When Estonia declared independence in 1918, the palace passed to the new state. For a few years a wing housed the studio of sculptor August Weizenberg, and the rest hosted art exhibitions for what would become the Art Museum of Estonia. In 1929, on the occasion of a state visit by King Gustaf V of Sweden, the building was promoted to summer residence of the Estonian head of state. A separate purpose-built presidential palace went up on the grounds in 1938, designed by Alar Kotli. Then came the German occupation, and the palace served as the residence of Karl-Siegmund Litzmann, the Nazi-appointed civilian governor. After 1944 the Soviet authorities turned it back into an art museum but let the building deteriorate. By the time Estonia restored independence in 1991, the rooms were close to ruin.

A Swedish Restoration

The government of Sweden funded the restoration that began in 1991, a quiet act of Baltic solidarity from a country whose own empire had once included Tallinn. Work continued for nine years. When the palace reopened to the public in 2000, it housed the Kadriorg Art Museum, the foreign-art branch of the Art Museum of Estonia. The collection inside is the kind that rewards slow looking: paintings by Jacob Jordaens and Bartholomeus van der Helst hang alongside a Burning of Troy by Gillis van Valckenborch, an Adriaen Cornelisz Beeldemaker hunter on horseback, and Ilya Repin's Soldier's Tale. Italian Baroque turns up in works by Bernardo Strozzi and Pietro Liberi. Outside, the Poseidon fountains still play in the formal gardens, and Kadriorg Park spreads around the building, now Tallinn's most beloved green space.

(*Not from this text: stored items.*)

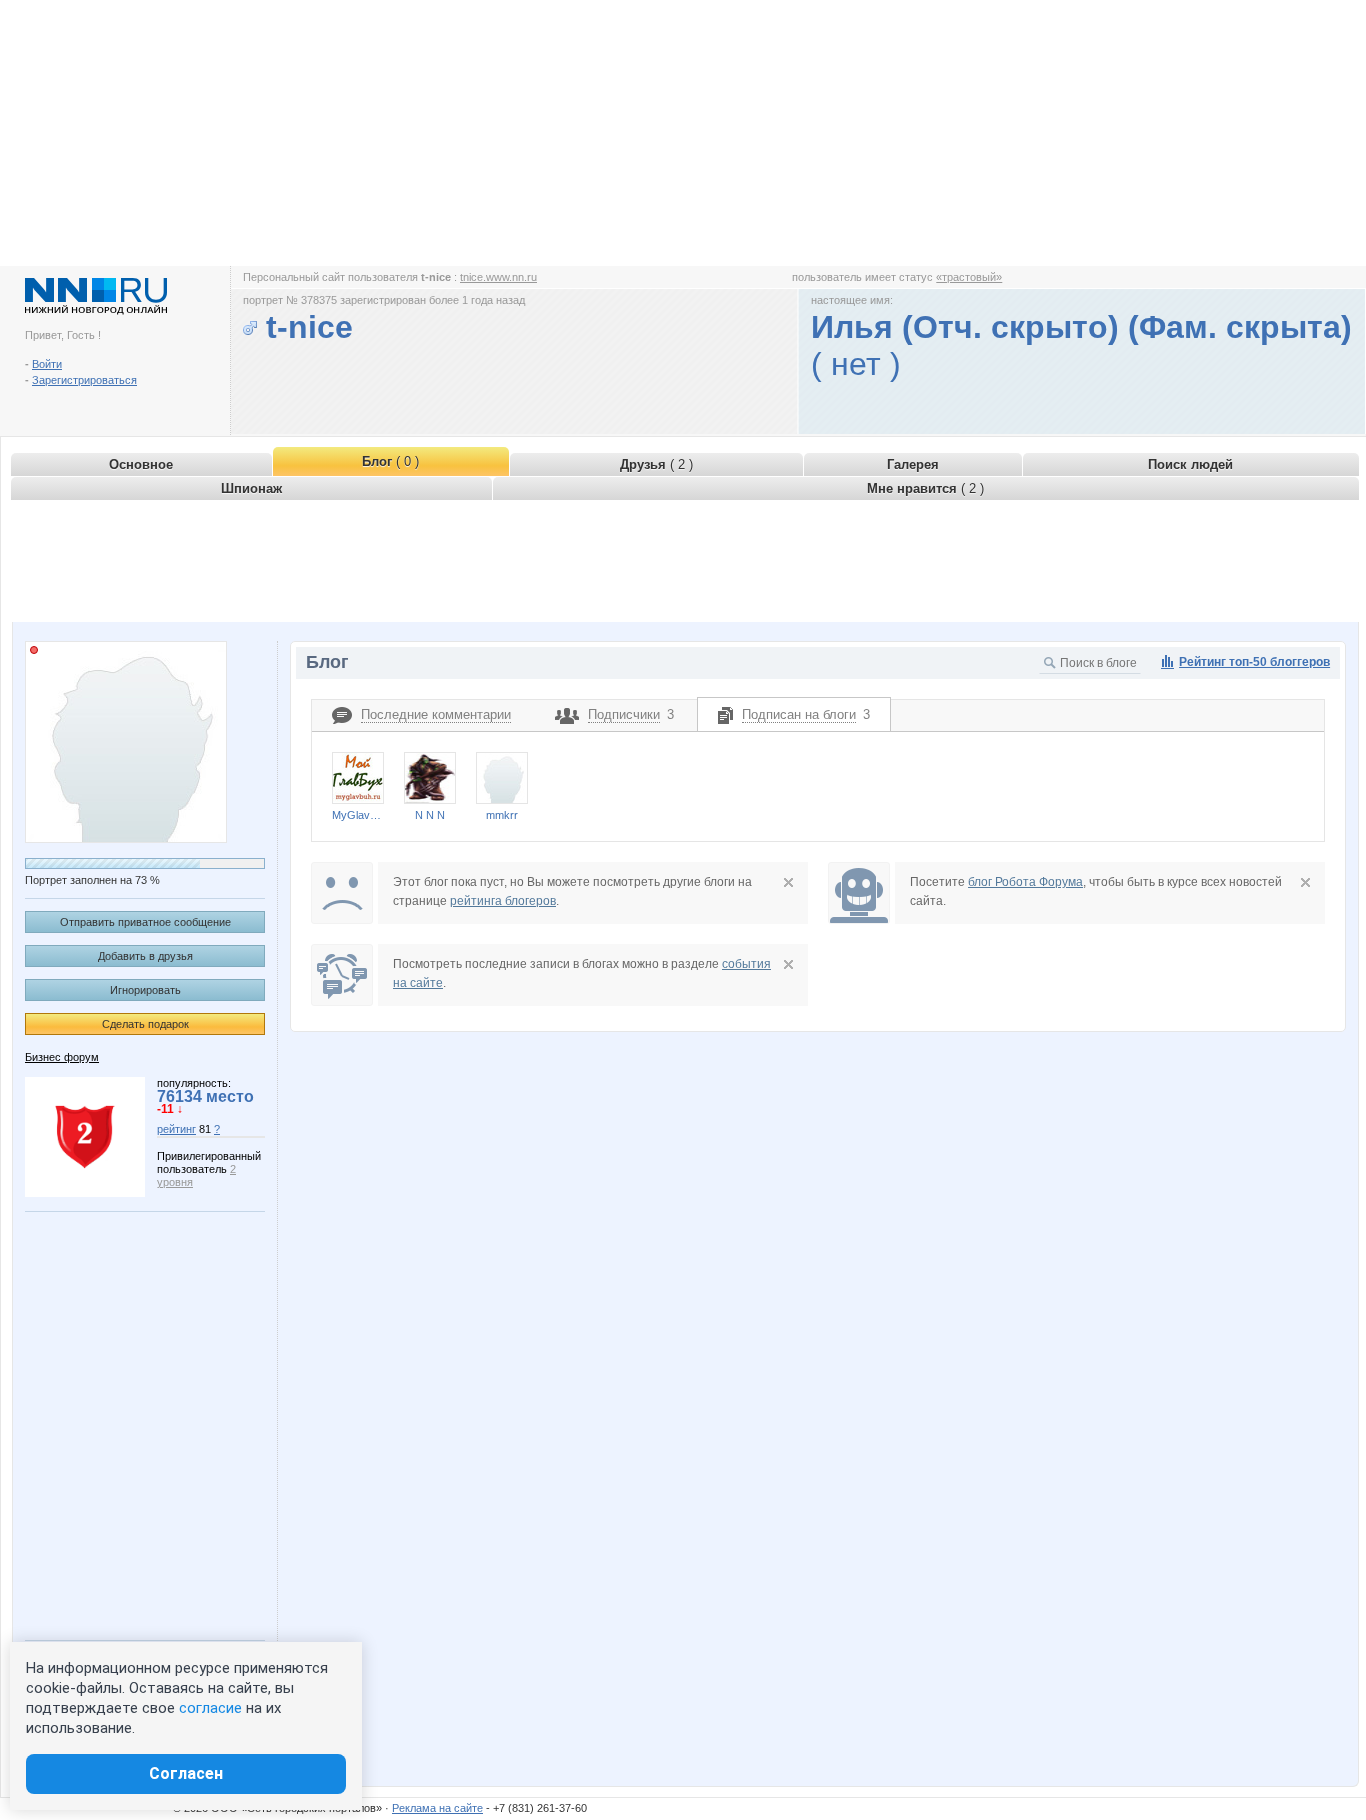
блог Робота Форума (1025, 882)
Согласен (186, 1773)
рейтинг (176, 1129)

Two Catherines, One Valley

The name Kadriorg means Catherine's valley in Estonian, the same in German. Both languages preserved Peter's tribute long after the woman it honored had stopped visiting. Walk the grounds today and you can still trace the geometry of the original 18th-century plan, the long sight-lines from palace to harbor, the framed views through clipped hedges. The newer Kumu Art Museum stands a short walk away on the limestone slope of Lasnamäe hill, holding the Estonian art collection that Kadriorg can't fit. Together they make Kadriorg Park a single cultural site spanning three centuries: a Baroque shell built by a Russian tsar for an empress who never returned, restored by Swedes for a small republic that has finally gotten to keep what was always built on its soil.

From the Air

Kadriorg Palace sits at 59.4385 degrees north, 24.7910 degrees east, in the Kadriorg neighborhood about 2 km east of central Tallinn. From altitude, look for the wooded green expanse of Kadriorg Park along the Baltic coast just east of the medieval Old Town, with the pink-and-white Baroque facade visible at the inland edge of the park. Tallinn Airport (EETN) lies roughly 5 km southeast. Best viewed at 2,000 to 5,000 feet on a clear day, with the Gulf of Finland providing dramatic backdrop to the north.